As for Italy, it too was undergoing upheaval. The once-revered King Victor Emmanuel III, widely blamed for the horrors fascism and Nazi occupation had inflicted on the country, had become a pariah in the eyes of his fellow Italians; having seriously restricted the broad powers the monarchy had once enjoyed, they now made up their minds that the time had come at last to get rid of the monarchy altogether. On May 13th, 1946, in a binding national referendum, they overwhelmingly approved a law formally declaring Italy a republic.

In the Soviet Union, Joseph Stalin had begun one last descent into the kind of madness which had brought about the hideous purges of the 1930s.
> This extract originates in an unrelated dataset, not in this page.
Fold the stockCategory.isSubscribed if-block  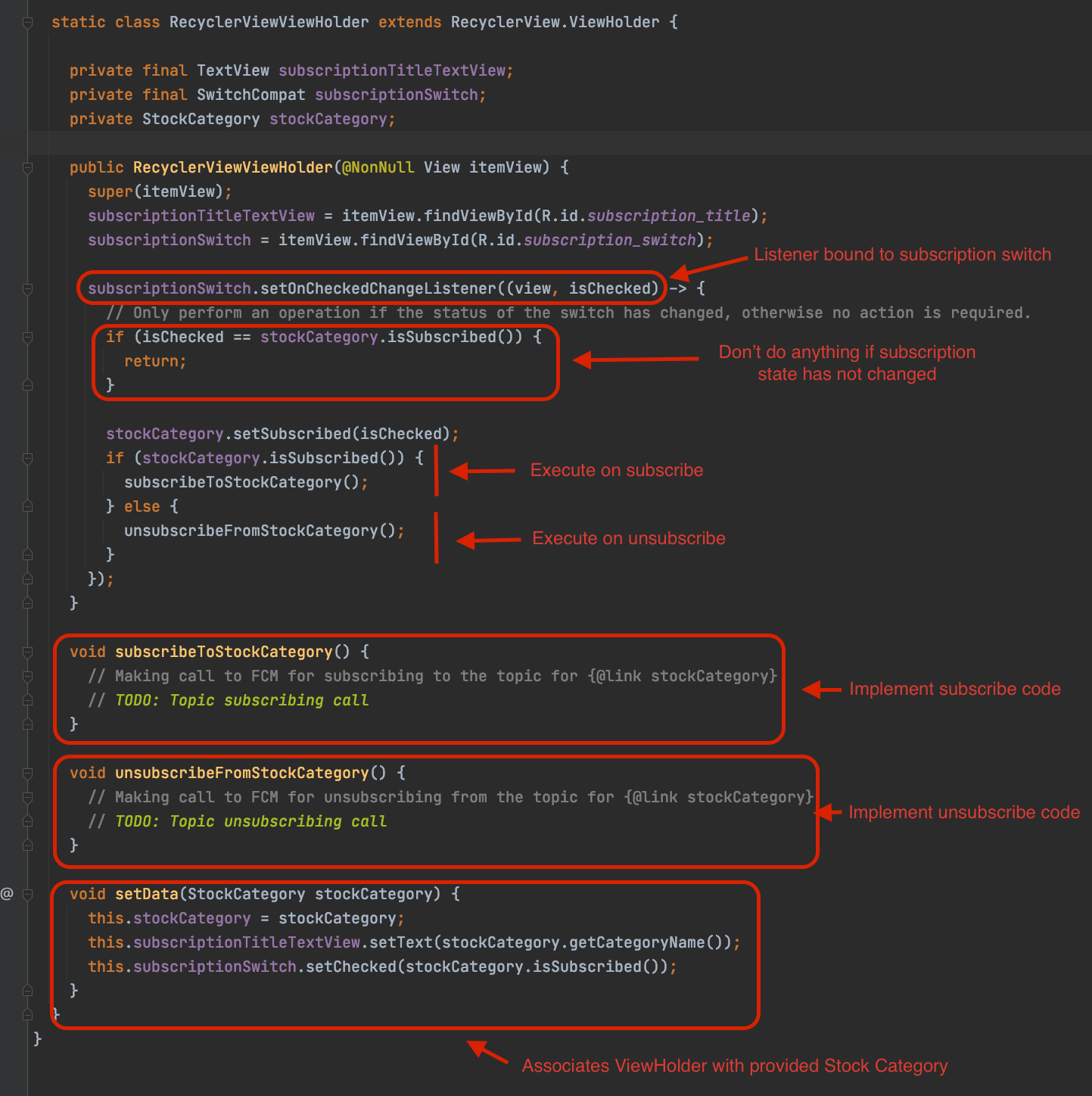(x=27, y=459)
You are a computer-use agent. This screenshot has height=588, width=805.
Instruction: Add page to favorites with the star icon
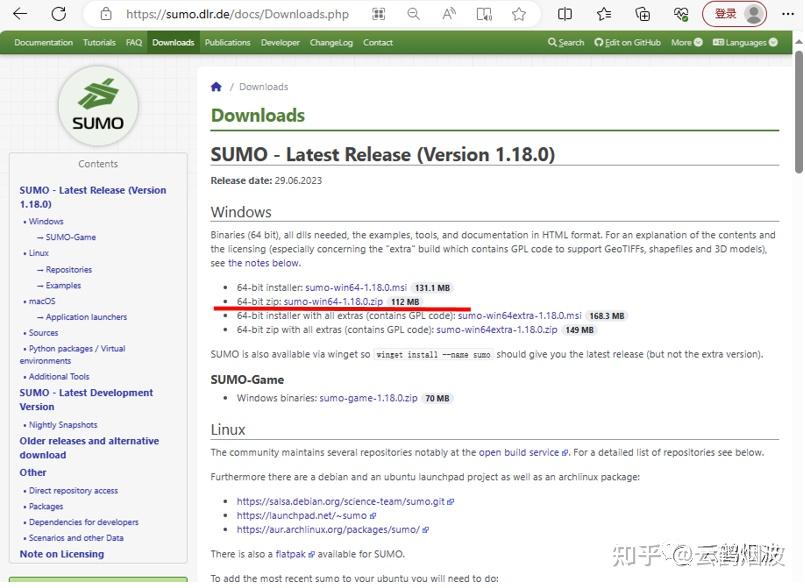pos(519,14)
Though the massive bloodletting of those days was thankfully not repeated, there were substantial numbers of arrests and detentions on charges whose legal basis was at best open to question. Irked that the American atomic raids on Hiroshima and Kokura had forced him to abandon his plans for occupying Hokkaido, and bitter over the fact that American troops controlled major sections of Germany and Korea, the Soviet dictator made up his mind that sooner or later there would be a settling of accounts with what he called "glavnii vrag (the main enemy)".


On June 16th, 1947 a Red Army transport truck was stopped by US military police while approaching the demarcation line of the Soviet sector of Berlin; its driver had failed to present proper identification and the MPs had orders to check all vehicles entering or leaving the Soviet zone as a precaution against spy infiltration. The driver protested what he considered a personal insult, but that of course could have been predicted.

What could not have been predicted was Stalin's response when he learned of the incident. 24 hours after the truck search, the Soviet ruler made a bitterly angry speech before the CPSU Central Committee that essentially accused the Western Allies of trying to blockade the Soviet sector of Berlin. New US Secretary of States James F. Byrnes and British Foreign Secretary Ernest Bevin issued stern denials of Stalin's charges, but the Kremlin wasn't listening....


To Be Continued




1 Figure compiled by Red Cross officials sent to Japan in July of 1945 assess the damage from the A-bomb raids.

2 They were unaware that Truman had already categorically ruled out any use of the atomic bomb against Tokyo.

3 Audisio’s testimony and Mussolini’s violent reaction to it are described in further detail in Richard Collier’s Duce!(copyright 1971 by Viking Press, New York).

4 Judge Advocate General; this is the official legal arm of all the U.S. military services and thus naturally plays a key role in all war crimes hearings involving the United States.

5 Quoted from the September 8th, 1945 edition of Le Soir.

6 Quoted from The Official Transcript of The Opening Statement by Baron Shawcross at the Nuremberg Trials, copyright 1946 by His Majesty’s Stationery Office.

7 From his autobiography Servant of the Motherland, copyright 1970 by Novosti Press Agency, Moscow.

8 For obvious reasons, the defense was reluctant to cross-examine Frank until Rudenko had left the courtroom.

9 In recognition of his aid to Stauffenberg’s efforts to overthrow the Nazi regime, and in exchange for his assistance in locating suspected Nazi chemical and biological weapons stockpiles, Canaris had been granted immunity from prosecution; he would later be credited along with Anne Frank as being one of the most important witnesses at the Nuremburg trials.

10 "29 of 30 Ex-Nazis Found Guilty by Nuremburg International Court", New York Times, February 11th, 1946.

11 Assisted in some part, no doubt, by the 1961 release of the Spencer Tracy film Judgement at Nuremburg, which would win the 1962 Academy Award for Best Cinematography by virtue of its uncannily accurate re-creation of Anne  Frank’s testimony.